What to produce: Quote the records word for word, from the line containing "Where should I" through the line containing "coord(1358,841)", and omit the pictures.

Data shown:
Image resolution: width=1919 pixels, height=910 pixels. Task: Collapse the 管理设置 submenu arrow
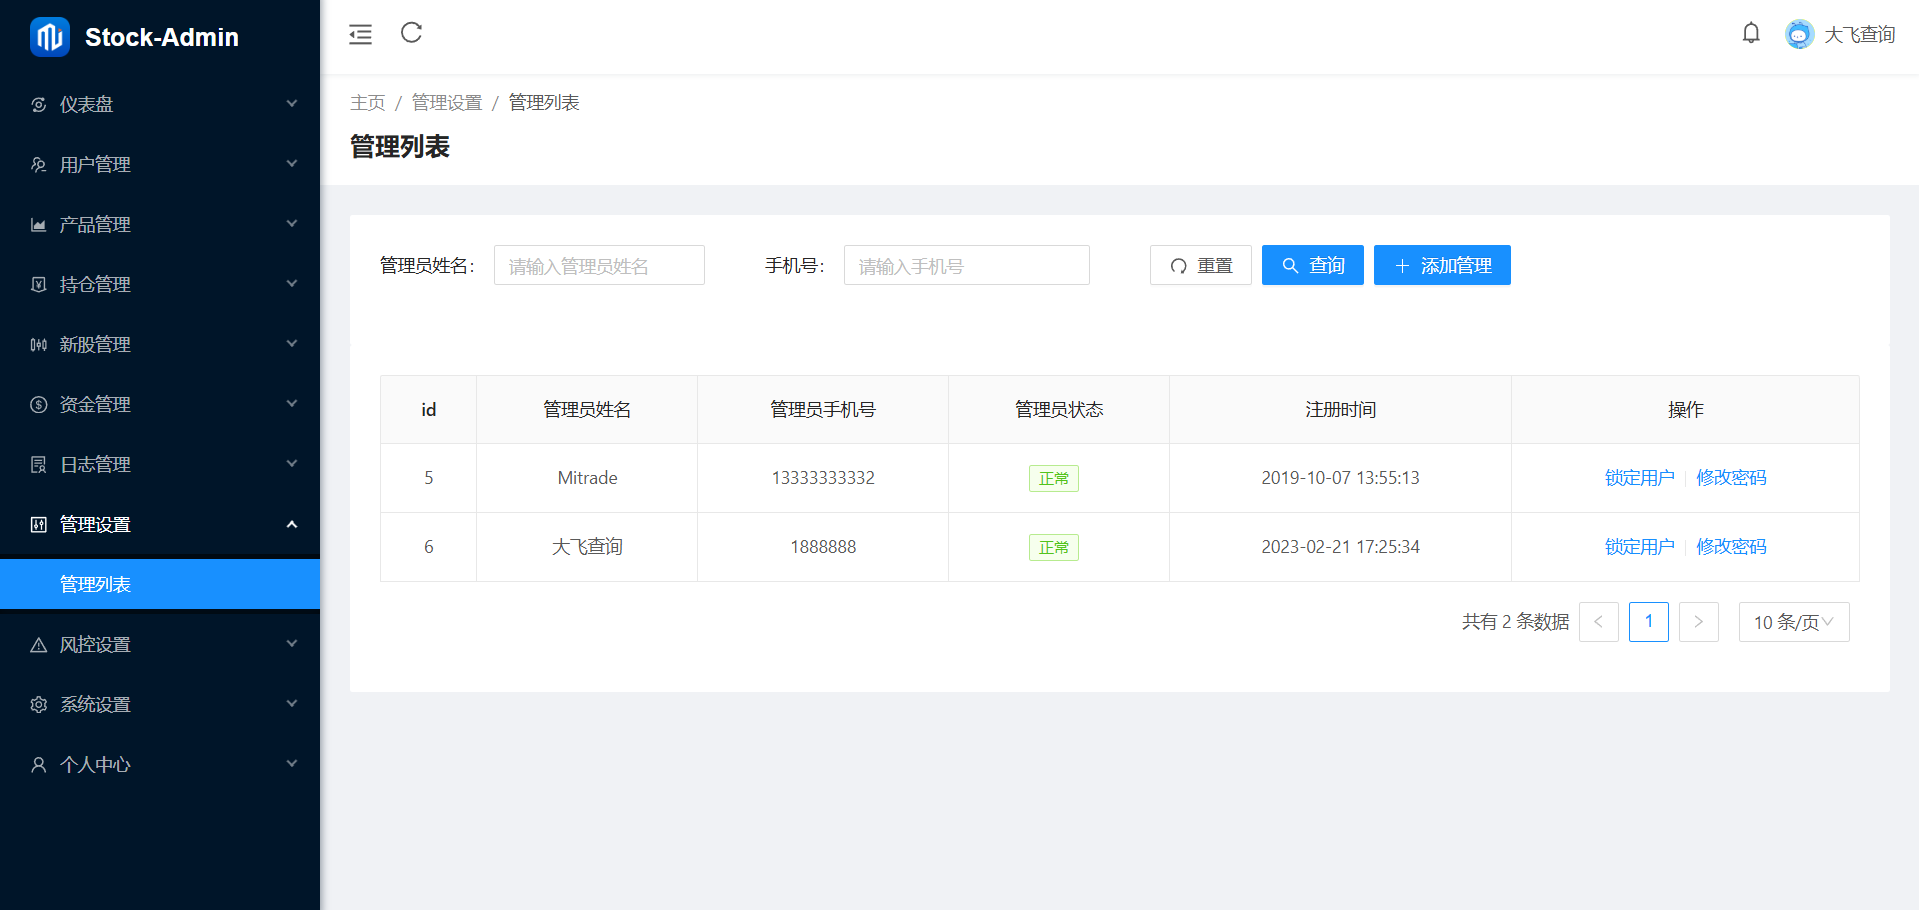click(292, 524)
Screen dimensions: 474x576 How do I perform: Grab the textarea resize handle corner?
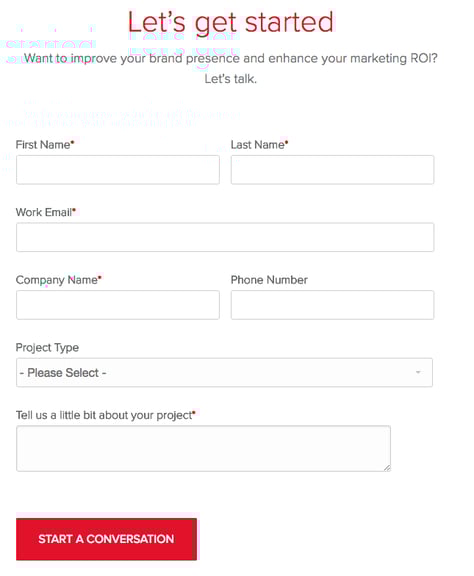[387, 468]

---

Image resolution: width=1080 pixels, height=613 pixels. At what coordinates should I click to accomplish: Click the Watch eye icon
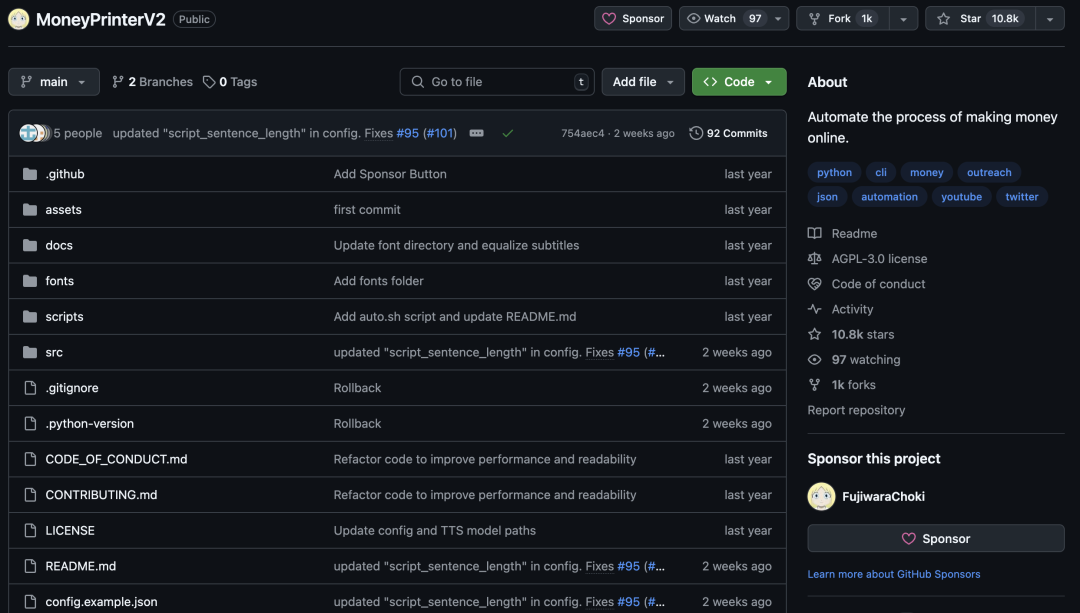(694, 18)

--

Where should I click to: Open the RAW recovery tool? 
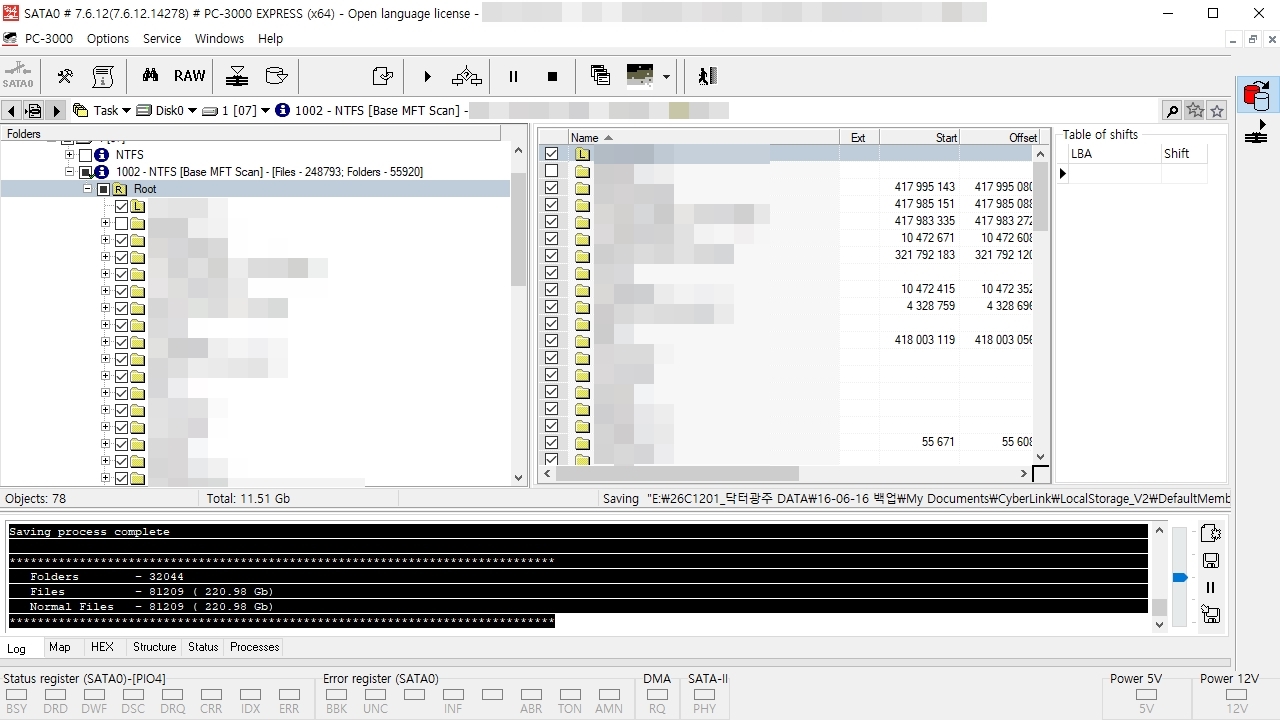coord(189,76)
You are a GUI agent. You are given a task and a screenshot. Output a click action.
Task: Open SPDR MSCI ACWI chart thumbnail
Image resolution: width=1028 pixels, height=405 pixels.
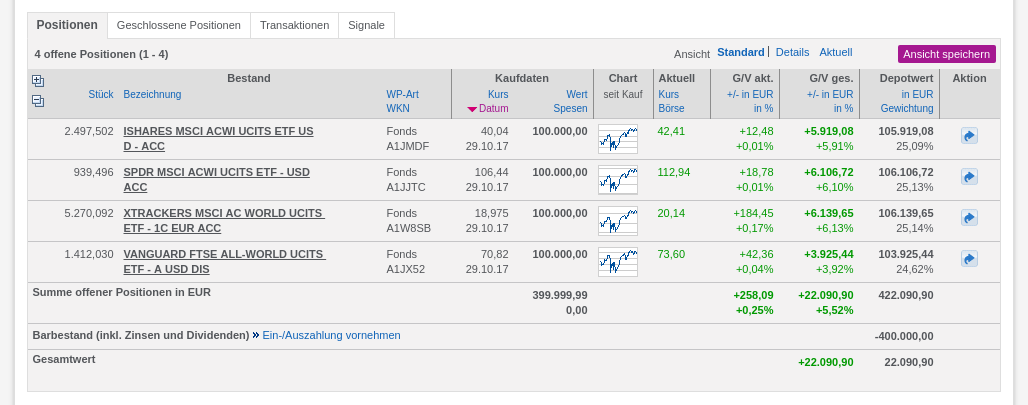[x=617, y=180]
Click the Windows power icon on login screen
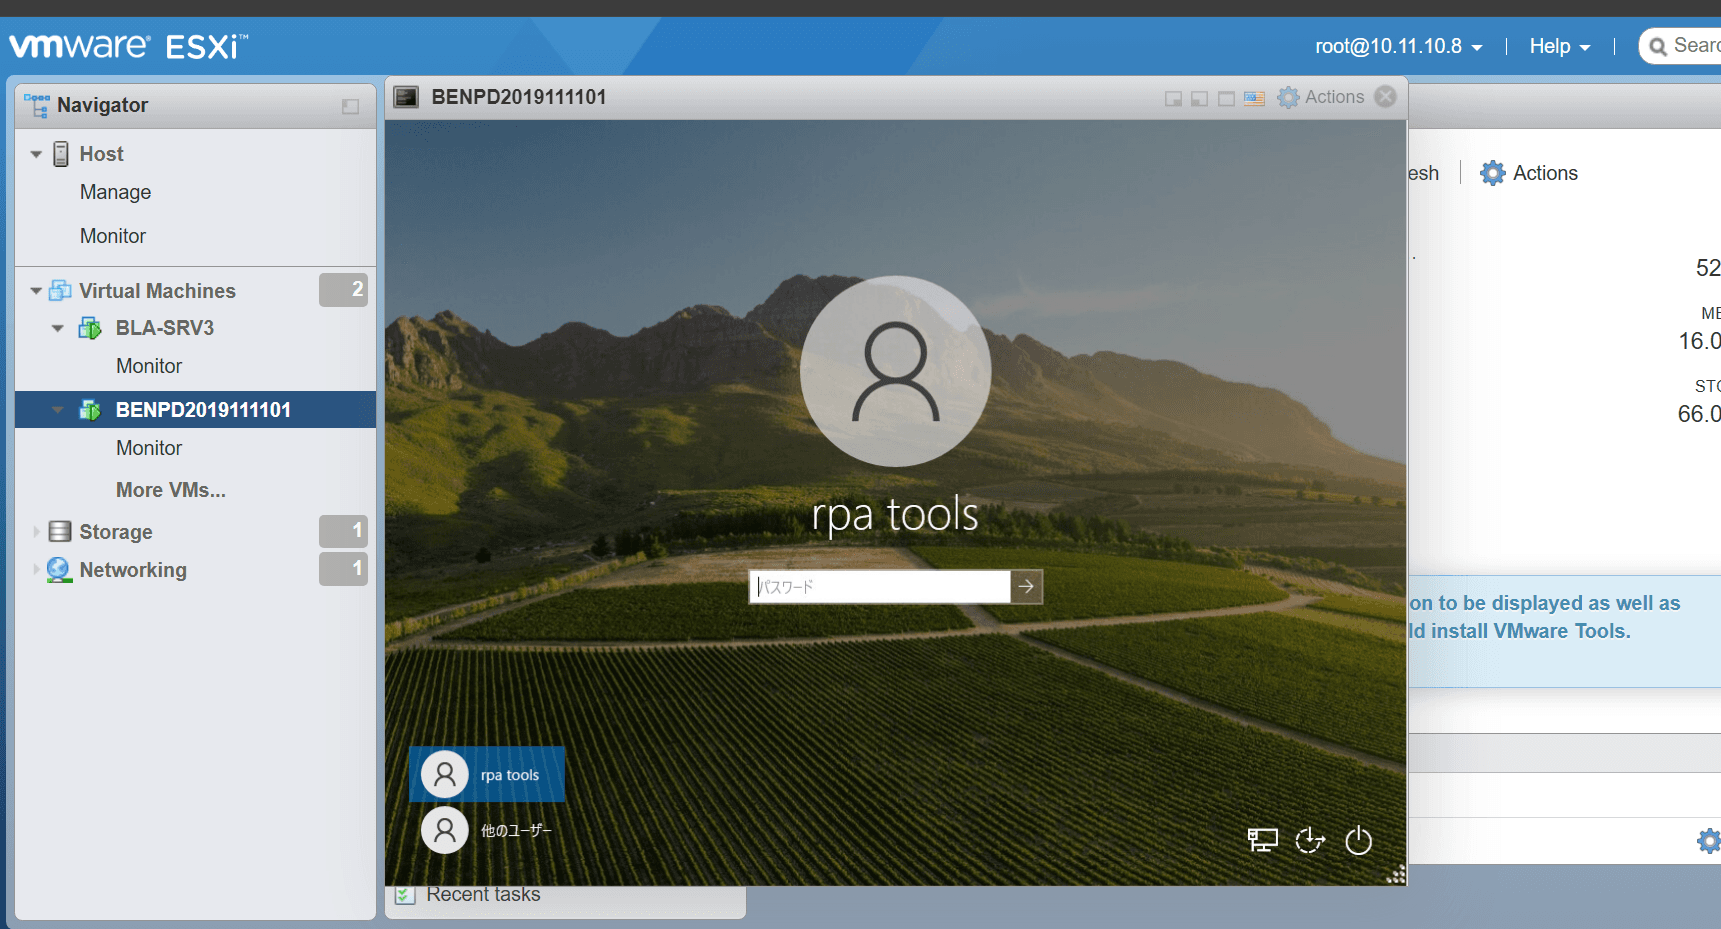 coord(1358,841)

Exercise response:
Where should I click to: Open the RAW recovery tool? 
coord(189,76)
You are a GUI agent. You are given a task and a screenshot. Output a click action.
Task: Open SPDR MSCI ACWI chart thumbnail
Image resolution: width=1028 pixels, height=405 pixels.
[x=617, y=180]
Click the Windows power icon on login screen
 coord(1358,841)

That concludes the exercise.